Task instructions>
Repeat the records below exactly.

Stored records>
-=-=-=-=-

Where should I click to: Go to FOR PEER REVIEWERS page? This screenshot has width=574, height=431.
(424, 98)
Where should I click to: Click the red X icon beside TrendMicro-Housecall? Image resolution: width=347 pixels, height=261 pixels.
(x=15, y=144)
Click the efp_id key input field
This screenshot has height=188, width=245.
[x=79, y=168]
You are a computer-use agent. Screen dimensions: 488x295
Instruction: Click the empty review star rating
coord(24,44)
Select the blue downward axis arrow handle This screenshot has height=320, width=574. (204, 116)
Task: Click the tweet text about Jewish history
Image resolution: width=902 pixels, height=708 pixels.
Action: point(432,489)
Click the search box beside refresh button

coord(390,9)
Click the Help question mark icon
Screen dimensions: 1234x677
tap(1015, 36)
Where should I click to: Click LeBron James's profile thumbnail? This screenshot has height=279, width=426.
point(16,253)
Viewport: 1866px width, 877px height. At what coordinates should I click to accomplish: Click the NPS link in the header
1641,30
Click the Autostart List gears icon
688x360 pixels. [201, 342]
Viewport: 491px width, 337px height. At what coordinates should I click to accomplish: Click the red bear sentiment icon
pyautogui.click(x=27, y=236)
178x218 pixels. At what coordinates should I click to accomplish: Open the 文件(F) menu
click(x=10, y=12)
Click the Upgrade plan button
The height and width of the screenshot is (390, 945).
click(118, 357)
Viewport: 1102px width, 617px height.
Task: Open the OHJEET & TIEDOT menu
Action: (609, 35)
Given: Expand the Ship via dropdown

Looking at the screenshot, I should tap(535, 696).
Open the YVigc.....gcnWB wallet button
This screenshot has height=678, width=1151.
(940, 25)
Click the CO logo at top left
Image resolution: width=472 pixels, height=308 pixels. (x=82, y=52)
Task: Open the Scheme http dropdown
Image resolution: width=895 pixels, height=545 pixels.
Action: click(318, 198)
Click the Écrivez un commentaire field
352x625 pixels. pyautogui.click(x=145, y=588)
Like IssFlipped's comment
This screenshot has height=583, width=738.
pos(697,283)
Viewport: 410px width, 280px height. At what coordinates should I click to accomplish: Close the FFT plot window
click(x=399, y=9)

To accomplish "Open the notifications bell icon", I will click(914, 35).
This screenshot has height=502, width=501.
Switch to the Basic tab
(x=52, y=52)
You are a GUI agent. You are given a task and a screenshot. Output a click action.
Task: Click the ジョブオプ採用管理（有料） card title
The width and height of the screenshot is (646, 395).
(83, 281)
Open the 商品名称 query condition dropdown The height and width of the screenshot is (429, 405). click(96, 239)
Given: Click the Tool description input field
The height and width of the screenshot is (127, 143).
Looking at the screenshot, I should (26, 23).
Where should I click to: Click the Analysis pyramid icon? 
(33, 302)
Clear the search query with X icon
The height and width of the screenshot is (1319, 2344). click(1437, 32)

-=-=-=-=-

Response for this exercise>
Where should I click to: Go to FOR PEER REVIEWERS page? This screenshot has width=574, height=431.
(424, 98)
Where should I click to: Click the red X icon beside TrendMicro-Housecall? Image resolution: width=347 pixels, height=261 pixels.
(x=15, y=144)
Click the efp_id key input field
This screenshot has height=188, width=245.
[x=79, y=168]
You are a computer-use agent. Screen dimensions: 488x295
Instruction: Click the empty review star rating
coord(24,44)
Select the blue downward axis arrow handle This screenshot has height=320, width=574. (204, 116)
Task: Click the tweet text about Jewish history
Image resolution: width=902 pixels, height=708 pixels.
Action: point(432,489)
Click the search box beside refresh button

coord(390,9)
Click the Help question mark icon
Screen dimensions: 1234x677
tap(1015, 36)
Where should I click to: Click LeBron James's profile thumbnail? This screenshot has height=279, width=426.
point(16,253)
Viewport: 1866px width, 877px height. At what coordinates should I click to accomplish: Click the NPS link in the header
1641,30
Click the Autostart List gears icon
688x360 pixels. [201, 342]
Viewport: 491px width, 337px height. At what coordinates should I click to accomplish: Click the red bear sentiment icon
pyautogui.click(x=27, y=236)
178x218 pixels. At what coordinates should I click to accomplish: Open the 文件(F) menu
click(x=10, y=12)
Click the Upgrade plan button
The height and width of the screenshot is (390, 945).
click(118, 357)
Viewport: 1102px width, 617px height.
Task: Open the OHJEET & TIEDOT menu
Action: (609, 35)
Given: Expand the Ship via dropdown

Looking at the screenshot, I should tap(535, 696).
Open the YVigc.....gcnWB wallet button
This screenshot has height=678, width=1151.
(940, 25)
Click the CO logo at top left
Image resolution: width=472 pixels, height=308 pixels. (x=82, y=52)
Task: Open the Scheme http dropdown
Image resolution: width=895 pixels, height=545 pixels.
Action: click(318, 198)
Click the Écrivez un commentaire field
352x625 pixels. pyautogui.click(x=145, y=588)
Like IssFlipped's comment
This screenshot has height=583, width=738.
pos(697,283)
Viewport: 410px width, 280px height. At what coordinates should I click to accomplish: Close the FFT plot window
click(x=399, y=9)

To accomplish "Open the notifications bell icon", I will click(914, 35).
This screenshot has height=502, width=501.
Switch to the Basic tab
(x=52, y=52)
You are a GUI agent. You are given a task and a screenshot. Output a click action.
Task: Click the ジョブオプ採用管理（有料） card title
The width and height of the screenshot is (646, 395).
(83, 281)
Open the 商品名称 query condition dropdown The height and width of the screenshot is (429, 405). click(96, 239)
Given: Click the Tool description input field
The height and width of the screenshot is (127, 143).
Looking at the screenshot, I should (26, 23).
Where should I click to: Click the Analysis pyramid icon? 
(33, 302)
Clear the search query with X icon
The height and width of the screenshot is (1319, 2344). click(1437, 32)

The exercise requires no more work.